··· DATA EXTRACTS

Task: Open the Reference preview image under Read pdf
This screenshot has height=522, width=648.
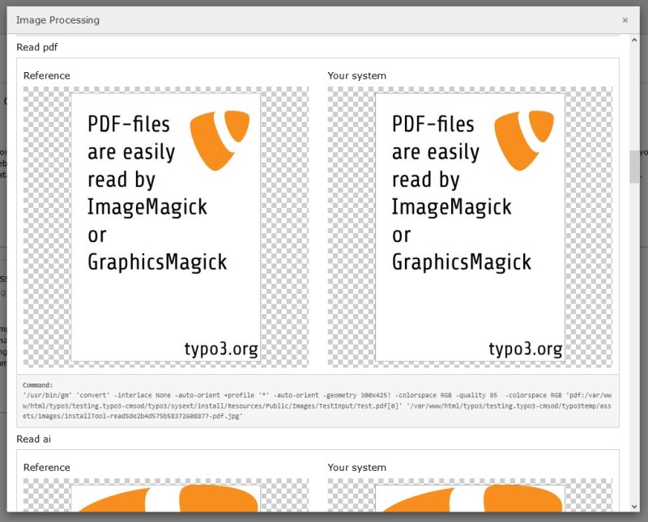Action: 166,227
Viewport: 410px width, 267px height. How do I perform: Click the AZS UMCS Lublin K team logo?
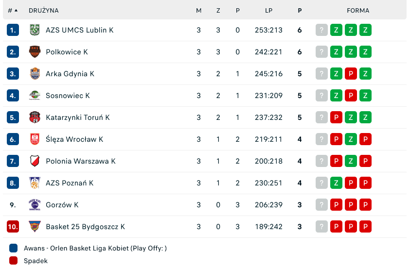point(35,30)
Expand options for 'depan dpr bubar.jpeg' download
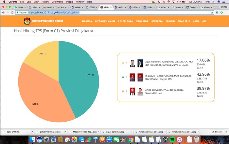 pos(132,132)
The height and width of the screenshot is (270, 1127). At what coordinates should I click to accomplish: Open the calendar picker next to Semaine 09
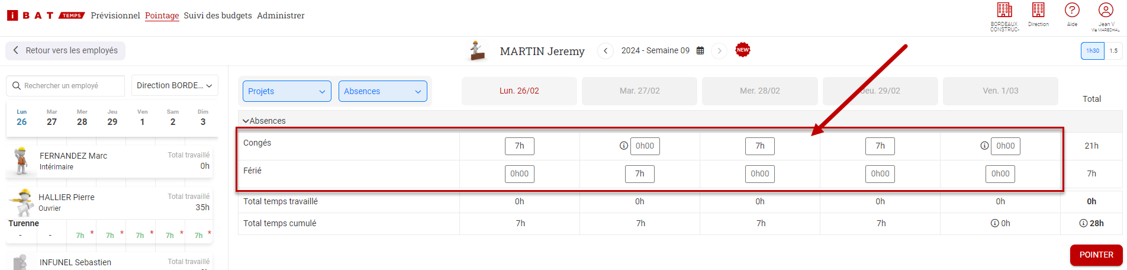point(700,51)
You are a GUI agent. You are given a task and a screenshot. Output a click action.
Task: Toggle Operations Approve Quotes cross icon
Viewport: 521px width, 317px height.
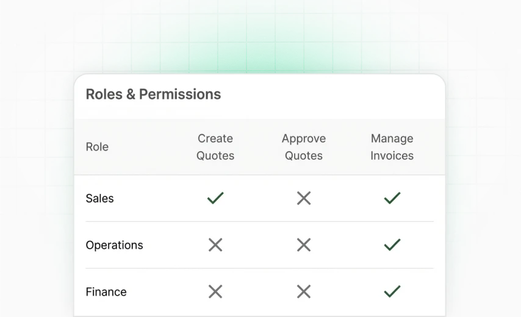(304, 245)
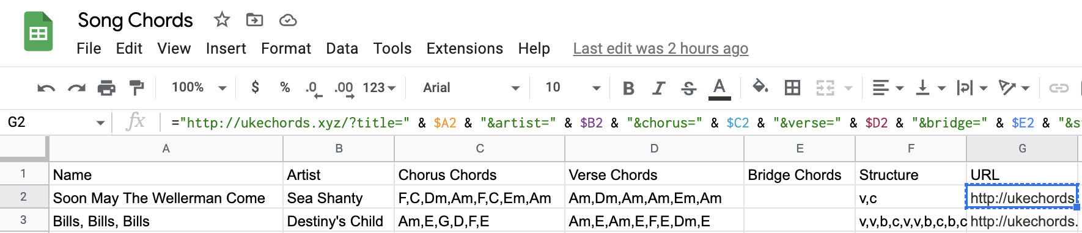Image resolution: width=1082 pixels, height=233 pixels.
Task: Open the borders tool icon
Action: pyautogui.click(x=792, y=88)
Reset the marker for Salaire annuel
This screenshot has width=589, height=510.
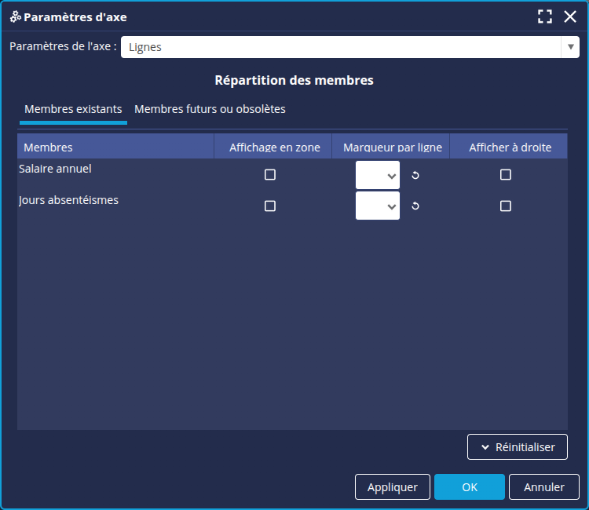(415, 175)
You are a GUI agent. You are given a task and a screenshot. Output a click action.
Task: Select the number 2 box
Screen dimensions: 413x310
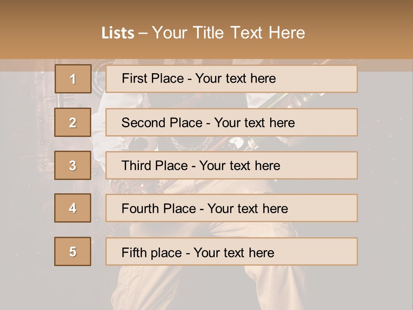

······

YOUR OBJECTIVE → Everything in the records must be returned exactly, except the pictures.

THE ANSWER →
Task: Open the Reference preview image under Read pdf
This screenshot has height=522, width=648.
Action: 166,227
Viewport: 410px width, 267px height. How do I perform: Click the AZS UMCS Lublin K team logo?
point(35,30)
Expand options for 'depan dpr bubar.jpeg' download
 pos(132,132)
The height and width of the screenshot is (270, 1127). At what coordinates should I click to accomplish: Open the calendar picker next to Semaine 09
point(700,51)
You are a GUI agent. You are given a task and a screenshot. Output a click action.
Task: Toggle Operations Approve Quotes cross icon
Viewport: 521px width, 317px height.
(304, 245)
Image resolution: width=1082 pixels, height=233 pixels.
Task: Open the borders tool icon
Action: pyautogui.click(x=792, y=88)
Reset the marker for Salaire annuel
This screenshot has width=589, height=510.
(415, 175)
You are a GUI agent. You are given a task and a screenshot. Output a click action.
Task: Select the number 2 box
Screen dimensions: 413x310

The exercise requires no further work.